MIAMI GARDENS, Fla. — Because he is a billionaire, the chairman of the Texas Tech board of regents and the school's No. 1 superfan, the easiest route for Cody Campbell would be to keep pumping money into his school's sports programs and let the chips fall where they may.
''For Texas Tech, the best thing that could happen is the whole thing continues to be chaotic,'' he said.
But Campbell, an oilman by trade and a problem solver at heart, has a distinct vision of where college sports is and where it needs to go if it is going to survive past, say, 2030.
In an interview with The Associated Press in advance of Tech's College Football Playoff game against Oregon, Campbell argued that Congress needs to create a new entity that can oversee college sports. Its main focus? Maximizing revenue.
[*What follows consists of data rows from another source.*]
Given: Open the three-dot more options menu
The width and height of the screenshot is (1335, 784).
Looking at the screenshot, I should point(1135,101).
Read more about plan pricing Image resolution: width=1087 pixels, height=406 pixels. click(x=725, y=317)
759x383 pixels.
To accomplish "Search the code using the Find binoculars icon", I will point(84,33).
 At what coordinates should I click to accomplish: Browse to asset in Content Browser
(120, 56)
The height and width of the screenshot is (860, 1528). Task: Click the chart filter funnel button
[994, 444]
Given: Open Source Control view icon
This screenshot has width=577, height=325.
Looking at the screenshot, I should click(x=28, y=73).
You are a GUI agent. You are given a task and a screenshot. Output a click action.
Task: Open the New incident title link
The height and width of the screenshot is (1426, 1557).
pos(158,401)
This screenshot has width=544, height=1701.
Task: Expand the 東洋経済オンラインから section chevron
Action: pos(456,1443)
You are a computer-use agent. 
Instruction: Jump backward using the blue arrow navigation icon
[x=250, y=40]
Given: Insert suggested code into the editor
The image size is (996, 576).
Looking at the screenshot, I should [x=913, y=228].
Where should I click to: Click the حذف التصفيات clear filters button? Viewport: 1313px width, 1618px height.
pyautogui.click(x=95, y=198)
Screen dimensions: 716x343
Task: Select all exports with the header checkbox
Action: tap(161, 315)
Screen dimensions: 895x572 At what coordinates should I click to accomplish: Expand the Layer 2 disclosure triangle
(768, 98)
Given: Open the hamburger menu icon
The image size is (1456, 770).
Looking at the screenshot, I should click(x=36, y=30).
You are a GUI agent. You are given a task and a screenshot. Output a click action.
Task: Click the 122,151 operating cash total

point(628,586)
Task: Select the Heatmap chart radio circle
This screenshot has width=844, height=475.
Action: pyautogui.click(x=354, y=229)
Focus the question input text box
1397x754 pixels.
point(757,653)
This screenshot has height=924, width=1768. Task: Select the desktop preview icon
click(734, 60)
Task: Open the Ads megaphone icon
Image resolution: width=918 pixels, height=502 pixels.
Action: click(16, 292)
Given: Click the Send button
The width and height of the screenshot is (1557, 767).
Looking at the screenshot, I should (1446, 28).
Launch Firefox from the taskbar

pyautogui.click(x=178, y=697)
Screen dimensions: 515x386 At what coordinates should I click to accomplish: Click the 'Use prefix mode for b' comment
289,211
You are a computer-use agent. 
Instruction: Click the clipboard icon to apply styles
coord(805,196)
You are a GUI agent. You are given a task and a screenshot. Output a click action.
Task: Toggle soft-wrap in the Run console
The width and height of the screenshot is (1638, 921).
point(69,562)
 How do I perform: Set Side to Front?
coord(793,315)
''We have professionalized the cost side of college sports," he said. ''But we're still running this amateur revenue-generation program.''
The idea of creating a new agency is among the talking points that thrust Campbell into the national conversation about how to run an industry that now pays players millions but also risks bankrupting athletic departments and destroying the smaller sports that are bankrolled by football and basketball.
In a series of TV ads aired during college football games (that some networks briefly declined to air), Campbell pushed for Congress to rewrite the 64-year-old law that prevents college conferences from pooling their TV rights to sell them as one unit, the way leagues like the NFL and NBA do.
He believes there is an extra $7 billion per year to be had by a smarter TV structure. In the interview with the AP, he suggested the solution is more complex than simply changing the law, tearing up the current deals and starting over.